Yelp Swings to Loss, But Revenue Jumps 40% (Wall Street Journal)
Yelp reported another quarterly loss on sharply higher costs as the company tries to revamp operations. But revenue jumped 40 percent, topping projections, bolstered by a 36 percent increase in revenue from local advertising. (Subscription required)

Amazon Brings Ecommerce to Fire TV and Prepares to Launch Its Own Shopping Channel (GeekWire)
Amazon has quietly rolled out ecommerce functionality on its Fire TV devices, the first step in a broader plan to integrate online shopping and product placement into the on-screen television experience. The test began two weeks ago, and is so far performing above expectations.

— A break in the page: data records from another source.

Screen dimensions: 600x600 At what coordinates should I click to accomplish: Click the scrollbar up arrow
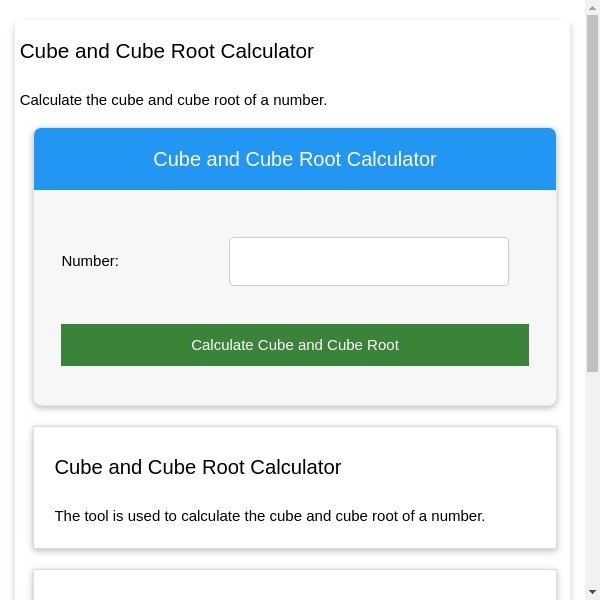pyautogui.click(x=592, y=7)
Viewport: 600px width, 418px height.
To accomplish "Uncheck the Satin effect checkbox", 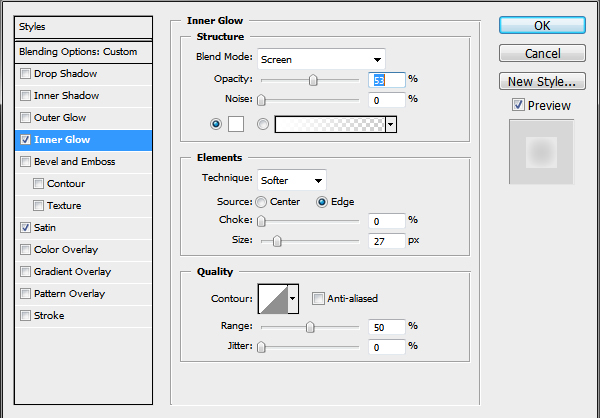I will pyautogui.click(x=25, y=227).
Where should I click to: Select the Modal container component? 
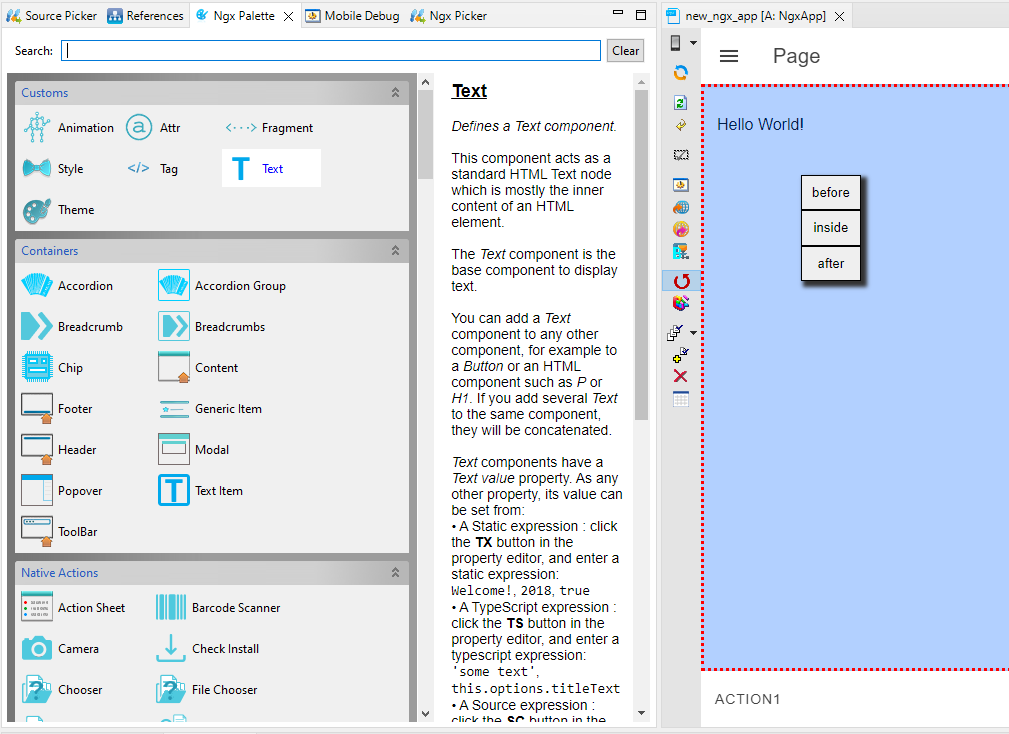click(174, 450)
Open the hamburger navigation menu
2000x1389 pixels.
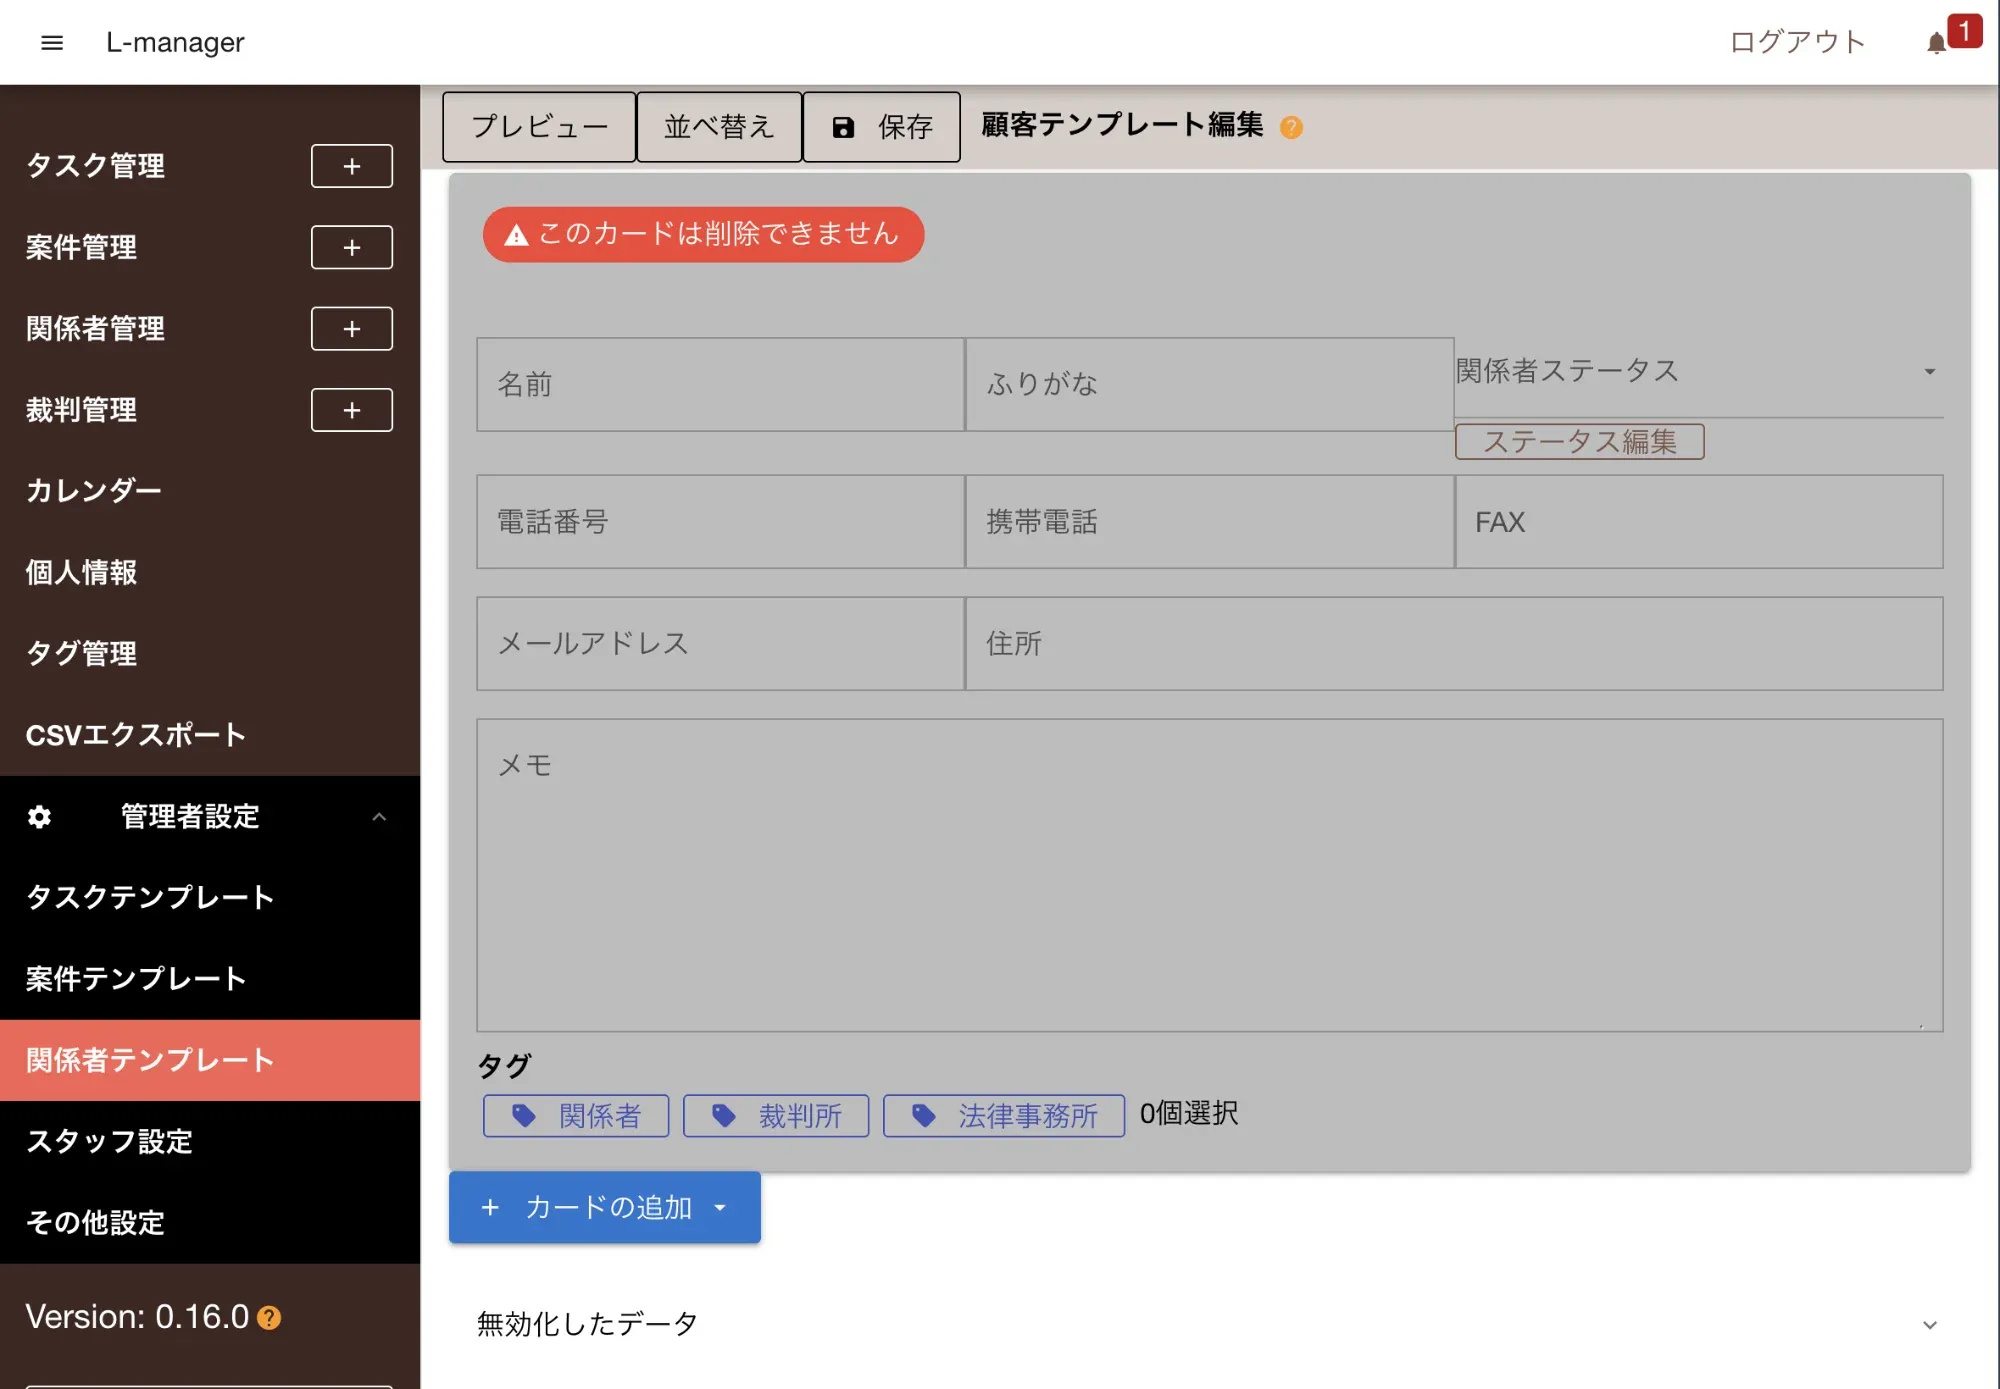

The Privatization of Local Search (Street Fight)
Damian Rollison: Local search takes place across services that are proprietary and dedicated toward earning revenue for the companies that run them. But that doesn’t preclude us from thinking of local search as a kind of public utility whose objective is to provide accurate and consistent information. That means treating local listings primarily as a public good, not a business. Paid placement inevitably turns listings into a form of advertisement, and portals that go that route will end up driving users to their competitors.

New Mobile Search Startup Focuses on Apps (New York Times)
Years ago, Vinod Khosla almost bought Google for under $1 million, when it was still basically a research project. Now Khosla is taking another crack at search, backing a mobile search engine called Relcy. The startup, which is focused on apps with an associated action like watching a movie, has been developing its technology for two years but became available to the public Wednesday.

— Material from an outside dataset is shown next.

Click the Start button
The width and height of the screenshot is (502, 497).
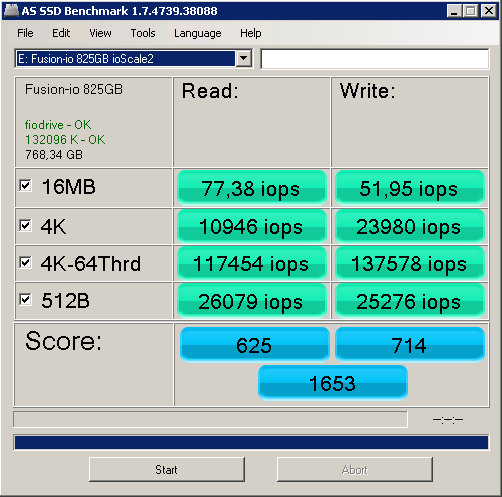[167, 469]
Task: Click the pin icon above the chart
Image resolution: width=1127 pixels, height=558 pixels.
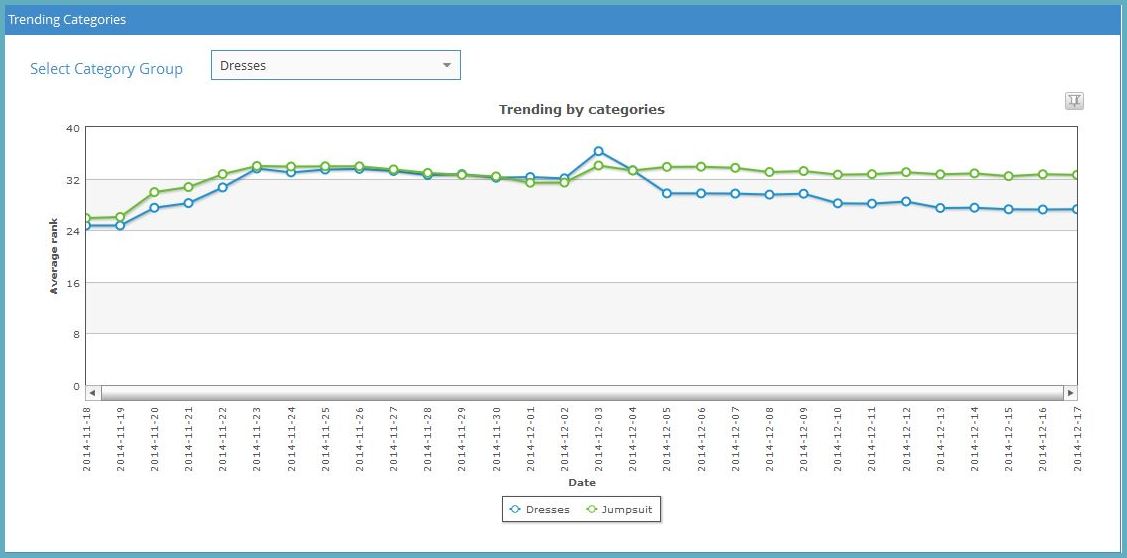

6 Full-Service Social Media Management Firms (Street Fight)
Small business owners have a reputation for being do-it-yourselfers, particularly when it comes to marketing and advertising. But with social spending on the rise, more of those business owners seem to be saying that if they want social media marketing done right, they need a professional to handle the job. Here are six full-service firms operating in the space right now.

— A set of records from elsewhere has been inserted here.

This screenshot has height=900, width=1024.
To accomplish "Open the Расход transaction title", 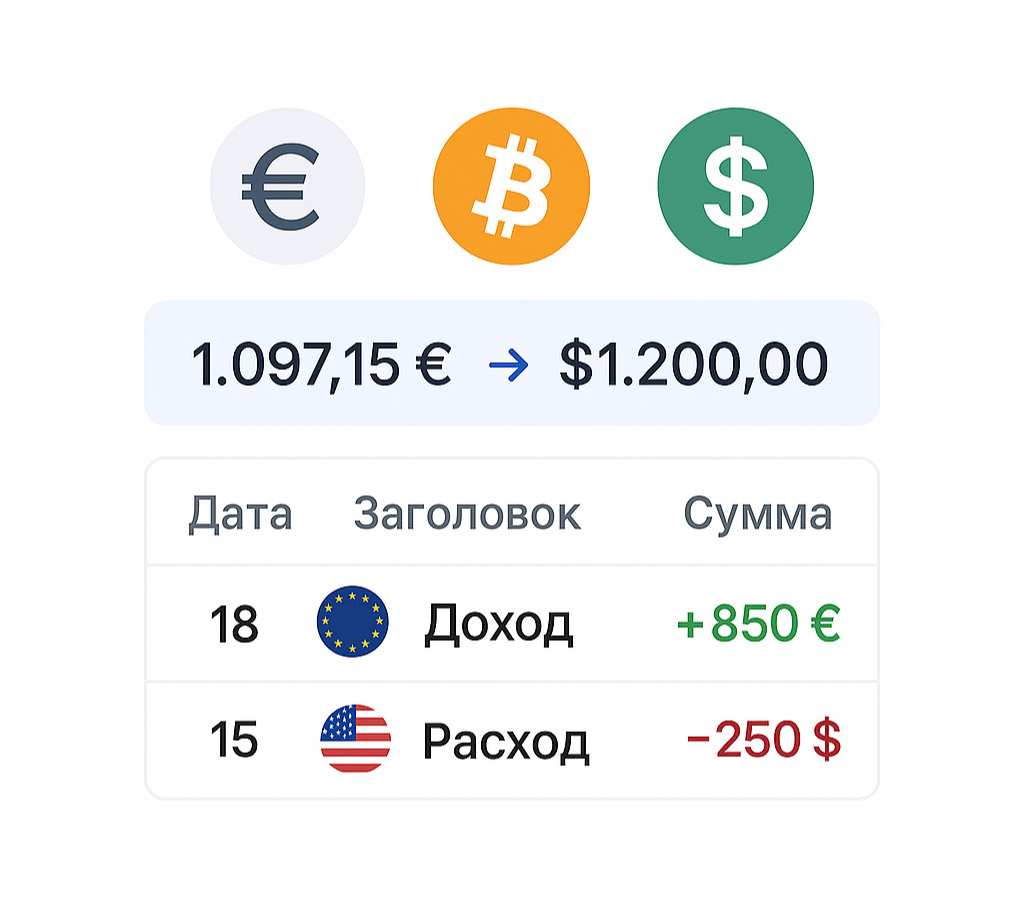I will (x=505, y=741).
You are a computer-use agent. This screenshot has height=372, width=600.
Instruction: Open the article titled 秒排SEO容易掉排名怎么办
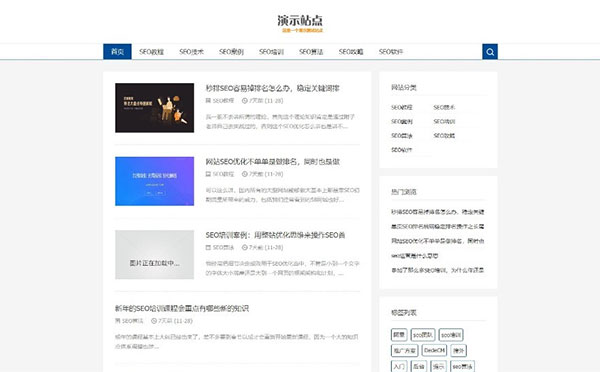pos(272,88)
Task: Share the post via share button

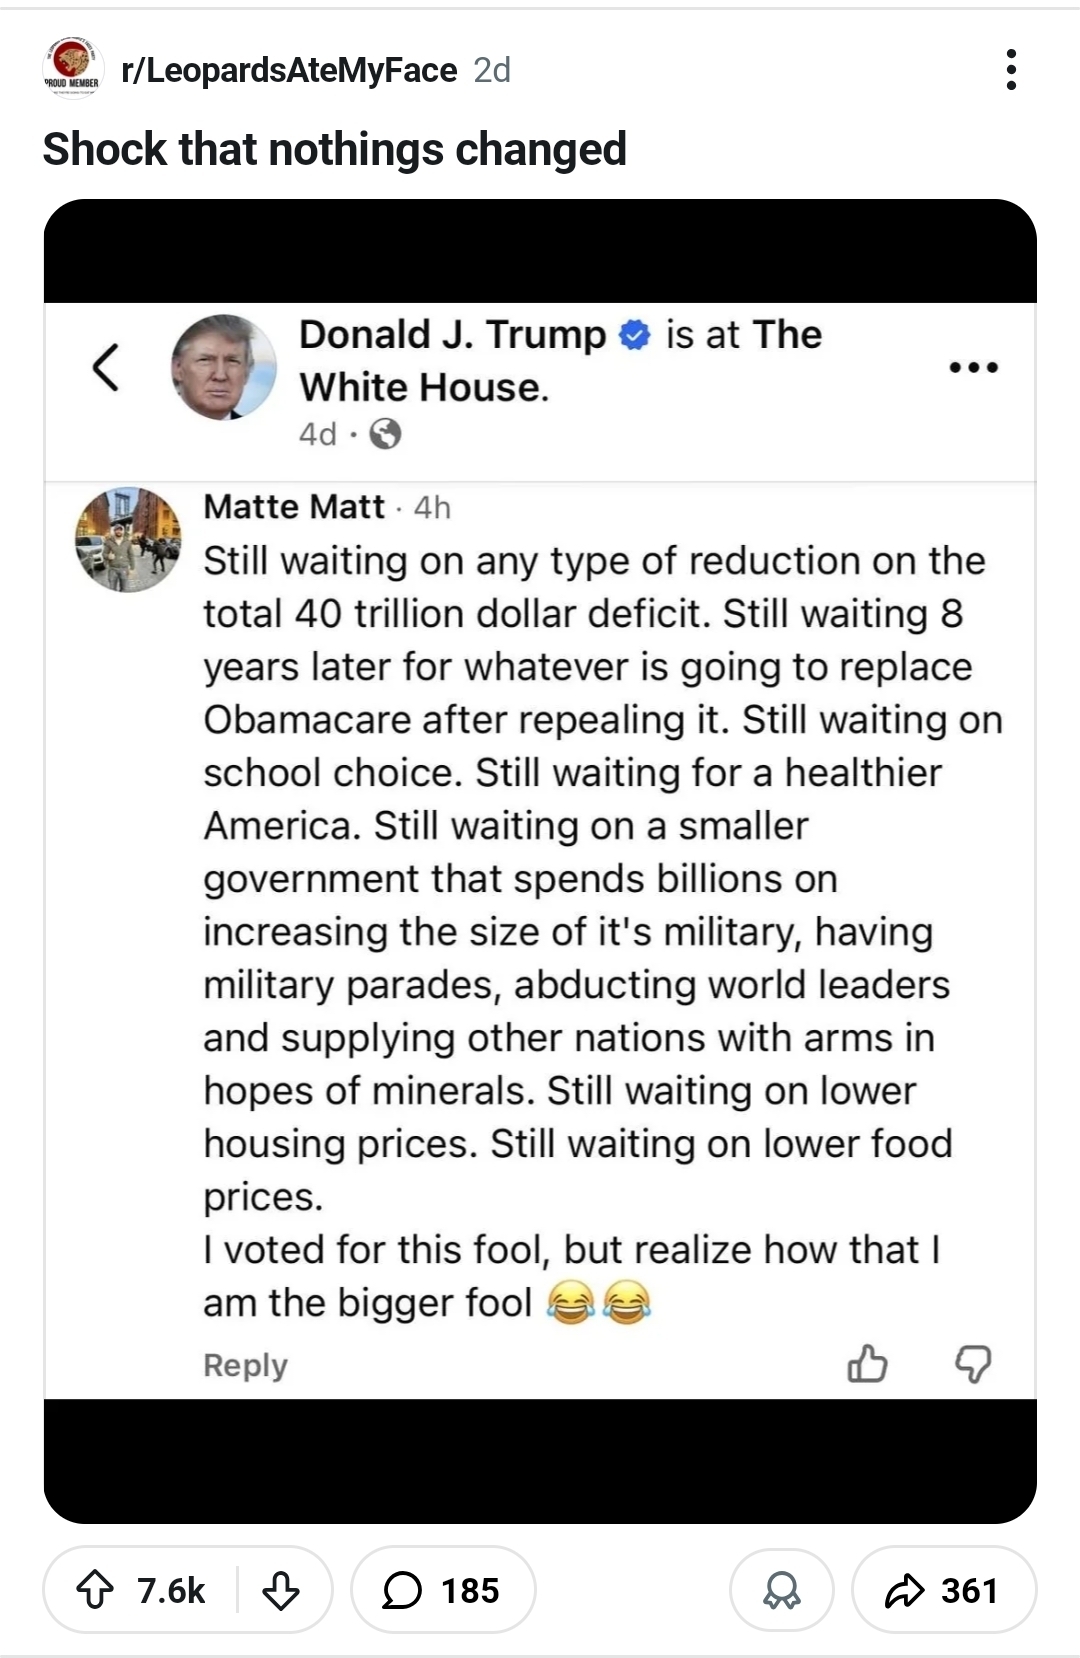Action: [943, 1590]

Google AdWords Turns 15: A Look Back at the Origins of a $60 Billion Business (Search Engine Land)
AdWords, 15 years old this month, indisputably changed the trajectory of online advertising with its self-serve keyword bidding system and propelled Google to become the multi-billion-dollar business that is now the cornerstone of the holding company Alphabet.

Customers of Dead House-Cleaning Startup Homejoy Are Being Funneled to a Copycat Site (Business Insider)
Homejoy, the cleaning startup that shuttered its doors in August, has apparently awoken from the grave to email its customers about a new partner called Fly Maids, a new company that Homejoy co-founder Aaron Cheung is launching. After a user posted about being taken back to his Homejoy account through Fly Maids, Cheung apologized for using the data he says he acquired from his old company.

Startup Mapbox Makes Big Satellite Imagery Buy to Take on Google, Here Maps (Recode)
Ever search for something on Pinterest in a particular city? Check in on Foursquare? Beneath those apps is a mapping technology layer that enables the app to know precisely where it is. The company behind that layer, Mapbox, just got much better maps, acquiring three million square kilometers of the highest resolution satellite imagery available.

Google vs. the German Car Engineer (Politico)
VW’s “Dieselgate” is not the biggest threat to the future of the proud German auto industry. Silicon Valley is. Germany’s cultural sensitivities about data privacy make for a minefield for German carmakers, possibly stalling their ability to keep pace with their American rivals.